Pour de nombreux Carolos, cet effacement du nom « Pays noir » a été vécu comme le reniement d’un siècle et demi de labeur. Un honneur bafoué. Les années ’90 et 2000 sont décrites par beaucoup comme le fond du fond. Des années noires justement, marquées par « les affaires », les fermetures d’usines ou l’ombre de l’ogre Dutroux. Le sentiment de relégation et de stigmatisation est profond. Quand un journal néerlandais décerne à Charleroi en 2008 le titre de « ville la plus laide du monde » (juste devant Liège, soit dit en passant), la formule fait le tour de la presse internationale, qui sans cesse y revient depuis. Mais ce titre peu glorieux agit également comme un électrochoc. Quelque chose doit changer.
Retravailler l’image de la ville et l’imaginaire qu’elle suscite sera l’une des premières missions que se donne Georgios Maillis, nommé en 2013 « Bouwmeester de Charleroi ». L’équipe du premier « maître architecte » de Wallonie (et le seul à ce jour), élargit en effet les missions classiques de la fonction – liées à la planification urbaine et au développement de la qualité architecturale des projets publics – à la perception de la ville. C’est dans cet esprit que naît par exemple le nouveau logo, logo mêlant histoire, territoire et « branchitude ». Signé par la graphiste Nathalie Pollet, ce logo évoque à la fois le C des anciennes et riches usines ACEC, les terrils qui dominent la ville et une couronne nous rappelant la dimension royale du nom de Charleroi. Le tout avec humour et efficacité. En parallèle, divers photographes réinterprètent le paysage urbain. Il s’agit d’accepter la ville comme elle est. De reconnaître sa beauté dans ses scories. Voir ce qui en fait une ville unique. Apprécier ses territoires post-industriels, ses résidus de richesse, son architecture ouvrière, son apparent chaos urbanistique.
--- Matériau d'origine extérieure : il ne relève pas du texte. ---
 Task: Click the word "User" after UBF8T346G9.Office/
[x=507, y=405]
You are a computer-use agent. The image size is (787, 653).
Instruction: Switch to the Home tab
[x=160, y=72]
Dans cet imaginaire, le noir vient spontanément jouer un rôle. D’autant qu’il est familier à l’équipe du Bouwmeester. Via son bureau d’architecture Reservoir A, Georgios Maillis a plus d’une fois joué sur le noir (et le blanc) : en façade du centre culturel le Vecteur, dans la brasserie du théâtre de l’Eden et dans plusieurs maisons personnelles. Autre membre de l’équipe, le plasticien et designer Sebastien Lacomblez réalise depuis longtemps de grands monochromes noirs. Un manifeste clairement lié à sa ville natale. Pour l’un et l’autre, le lien symbolique, historique et émotionnel à la ville passe très souvent par l’esthétique du noir. Leur approche est bien sûr polysémique. Car le noir est la fois relativement neutre, tout en renvoyant à une grande variété de référents internationaux. Ainsi, quand est décidé de réaliser partout au centre-ville de grands trottoirs d’asphalte, c’est bien à Paris que l’on se réfère. Tout en marquant la ville d’un sceau noir.
Difficile de dire si c’est leur approche qui fait des émules ou si elle s’inscrit simplement dans un culture locale en redéploiement. Car Asphalte est aussi le nom du festival d’art urbain dont la première édition a lieu en 2014. La deuxième, en 2016, donne naissance à une bière elle aussi nommé Asphalte, bière d’un noir profond qui fut l’une des premières productions de la Manufacture urbaine, ambitieux projet privé liant horeca, production de pain, torréfaction de café et brasserie. Toutes les bouteilles de la Mu se reconnaissent d’ailleurs à leurs élégantes bouteilles noires. Le noir est ainsi devenu branché tout en étant marqueur local. Un hybride entre argument marketing, sincère affirmation identitaire et ouverture au monde.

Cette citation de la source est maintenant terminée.